Peer review process
Revised: This Reviewed Preprint has been revised by the authors in response to the previous round of peer review; the eLife assessment and the public reviews have been updated where necessary by the editors and peer reviewers.
Read more about eLife’s peer review process.Editors
- Reviewing EditorBrice BathellierCentre National de la Recherche Scientifique, Paris, France
- Senior EditorKate WassumUniversity of California, Los Angeles, Los Angeles, United States of America
Reviewer #1 (Public Review):
Padamsey et al. followed up on their previous study in which they found that male mice sacrifice visual cortex computation precision to save energy in periods of food restriction (Padamsey et al. 2021, Neuron). In the present study, the authors find that female mice show much lower levels of adaptation in response to food restriction on the level of metabolic signaling and visual cortex computation. This is an important finding for understanding sex differences in adaptation to food scarcity and also impacts the interpretation of studies employing food restriction in behavioral analyses and learning paradigms.
Strengths:
The manuscript is, in general, very clear and the conclusions are straightforward. The experiments are performed in the same conditions for males and females and the authors did not find differences in the behavioral states of male and female mice that could explain differences in energy consumption.

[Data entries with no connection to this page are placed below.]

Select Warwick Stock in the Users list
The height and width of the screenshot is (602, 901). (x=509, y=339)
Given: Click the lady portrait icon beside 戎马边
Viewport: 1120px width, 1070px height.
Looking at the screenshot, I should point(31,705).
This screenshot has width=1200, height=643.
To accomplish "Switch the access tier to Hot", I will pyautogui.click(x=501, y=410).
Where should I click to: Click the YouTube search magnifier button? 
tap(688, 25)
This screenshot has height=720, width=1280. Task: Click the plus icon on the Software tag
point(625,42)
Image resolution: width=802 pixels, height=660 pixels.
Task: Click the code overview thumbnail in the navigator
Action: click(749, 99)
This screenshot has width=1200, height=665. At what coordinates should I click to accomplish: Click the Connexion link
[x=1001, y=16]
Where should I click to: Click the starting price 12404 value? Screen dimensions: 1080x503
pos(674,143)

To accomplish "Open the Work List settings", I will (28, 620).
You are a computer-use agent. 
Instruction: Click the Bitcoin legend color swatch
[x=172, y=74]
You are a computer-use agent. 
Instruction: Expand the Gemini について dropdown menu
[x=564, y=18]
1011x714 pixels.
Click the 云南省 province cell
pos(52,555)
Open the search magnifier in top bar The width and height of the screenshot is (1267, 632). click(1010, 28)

Moreover, they show that visual cortex in both males and females does not change its baseline energy consumption in the dark, therefore the adjustment of energy budget in males only targets visual processing.
Weaknesses:
The number of experiments is insufficient to compare the effects of food restriction in males and females directly, which is discussed by the authors: to address this point they use Bayes factor analysis to provide an estimate of the likelihood that females and males indeed differ in terms of energy metabolism and sensory processing adaptions during food restriction.
Reviewer #2 (Public Review):
Summary:
Padamsey et al build up on previous significant work from the same group which demonstrated robust changes in the visual cortex in male mice from long-term (2-3 weeks) food restriction. Here, the authors extend this finding and reveal striking sex-specific differences in the way the brain responds to food restriction. The measures included the whole-body measure of serum leptin levels, and V1-specific measures of activity of key molecular players (AMPK and PPARα), gene expression patterns, ATP usage in V1, and the sharpness of visual stimulus encoding (orientation tuning). All measures supported the conclusion that the female mouse brain (unlike in males) does not change its energy usage and cortical functional properties on comparable food restriction.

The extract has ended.